= What the task asks =
Render every line of the listing below as a JSON list of strings, with one string per line and blank lines omitted.

= Exercise data =
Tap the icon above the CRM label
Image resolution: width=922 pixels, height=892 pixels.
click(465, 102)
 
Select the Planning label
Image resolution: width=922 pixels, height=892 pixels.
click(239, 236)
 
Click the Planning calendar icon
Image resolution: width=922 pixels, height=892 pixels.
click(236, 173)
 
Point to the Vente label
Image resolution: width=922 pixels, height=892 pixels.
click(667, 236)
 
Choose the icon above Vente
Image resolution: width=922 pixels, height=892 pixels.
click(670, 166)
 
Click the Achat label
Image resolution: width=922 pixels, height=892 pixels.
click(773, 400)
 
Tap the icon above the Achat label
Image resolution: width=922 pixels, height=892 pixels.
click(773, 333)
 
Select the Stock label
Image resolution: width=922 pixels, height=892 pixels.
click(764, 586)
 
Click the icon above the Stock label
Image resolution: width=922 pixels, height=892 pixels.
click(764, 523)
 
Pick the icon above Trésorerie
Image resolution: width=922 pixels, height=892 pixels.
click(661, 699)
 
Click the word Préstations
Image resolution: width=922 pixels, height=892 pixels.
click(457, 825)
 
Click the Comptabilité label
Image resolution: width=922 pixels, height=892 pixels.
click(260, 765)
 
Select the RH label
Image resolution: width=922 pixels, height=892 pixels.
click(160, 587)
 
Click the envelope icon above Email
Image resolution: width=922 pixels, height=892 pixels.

= Task output =
[
  "Tap the icon above the CRM label",
  "Image resolution: width=922 pixels, height=892 pixels.",
  "click(465, 102)",
  "Select the Planning label",
  "Image resolution: width=922 pixels, height=892 pixels.",
  "click(239, 236)",
  "Click the Planning calendar icon",
  "Image resolution: width=922 pixels, height=892 pixels.",
  "click(236, 173)",
  "Point to the Vente label",
  "Image resolution: width=922 pixels, height=892 pixels.",
  "click(667, 236)",
  "Choose the icon above Vente",
  "Image resolution: width=922 pixels, height=892 pixels.",
  "click(670, 166)",
  "Click the Achat label",
  "Image resolution: width=922 pixels, height=892 pixels.",
  "click(773, 400)",
  "Tap the icon above the Achat label",
  "Image resolution: width=922 pixels, height=892 pixels.",
  "click(773, 333)",
  "Select the Stock label",
  "Image resolution: width=922 pixels, height=892 pixels.",
  "click(764, 586)",
  "Click the icon above the Stock label",
  "Image resolution: width=922 pixels, height=892 pixels.",
  "click(764, 523)",
  "Pick the icon above Trésorerie",
  "Image resolution: width=922 pixels, height=892 pixels.",
  "click(661, 699)",
  "Click the word Préstations",
  "Image resolution: width=922 pixels, height=892 pixels.",
  "click(457, 825)",
  "Click the Comptabilité label",
  "Image resolution: width=922 pixels, height=892 pixels.",
  "click(260, 765)",
  "Select the RH label",
  "Image resolution: width=922 pixels, height=892 pixels.",
  "click(160, 587)",
  "Click the envelope icon above Email",
  "Image resolution: width=922 pixels, height=892 pixels."
]